Un programme interdisciplinaire de recherche du CNRS vise à mieux connaître les interactions entre les sociétés humaines et les milieux naturels où elles vivent. Les scientifiques souhaitent la mise en place d'observatoires sur le long terme des « anthroposystèmes »
Mis à jour le mardi 15 février 2000

L'INUSABLE QUESTION de l'antériorité de l'oeuf ou de la poule possède une variante, tout aussi discutée : celle de la primauté de l'homme ou de la nature. Vieille querelle, vaste débat.

D'une part, il est fermement établi, depuis Darwin, que l'adaptation au milieu est la clé de l'évolution des espèces, à commencer par celle de l'homme. De l'autre, il n'est pas moins solidement acquis, depuis qu'aux âges néolithiques, voilà près de 10 000 ans, nos ancêtres ont troqué la chasse et la cueillette pour l'élevage et l'agriculture, que l'espace naturel a été modelé par l'homme, à un rythme qui s'est accéléré avec le développement des techniques.
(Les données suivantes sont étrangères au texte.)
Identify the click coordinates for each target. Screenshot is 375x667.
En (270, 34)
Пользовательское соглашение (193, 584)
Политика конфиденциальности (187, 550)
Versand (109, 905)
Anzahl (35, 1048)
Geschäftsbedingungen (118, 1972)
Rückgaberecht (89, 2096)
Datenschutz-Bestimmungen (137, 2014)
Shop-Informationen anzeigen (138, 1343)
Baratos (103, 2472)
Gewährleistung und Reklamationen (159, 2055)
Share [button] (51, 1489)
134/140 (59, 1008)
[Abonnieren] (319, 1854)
Pour rendre compte de ce déterminisme croisé, on a souvent représenté le système naturel et le système social comme deux ensembles se recoupant en partie. Le schéma a le mérite de la simplicité, mais il laisse penser que les deux systèmes coexistent, pour le reste, indépendamment l'un de l'autre. Certains théoriciens lui préfèrent donc l'image de l'oeuf : le jaune, figurant la nature, baigne tout entier dans le blanc, symbolisant la société. Le postulat qui sous-tend cette analogie est qu'on ne trouve pas d'écosystème qui, d'une manière ou d'une autre, n'ait pas été altéré par les activités humaines. Mais la notion même d'environnement, qui, par définition, place l'homme en position centrale, ne renverse-t-elle pas la perspective ?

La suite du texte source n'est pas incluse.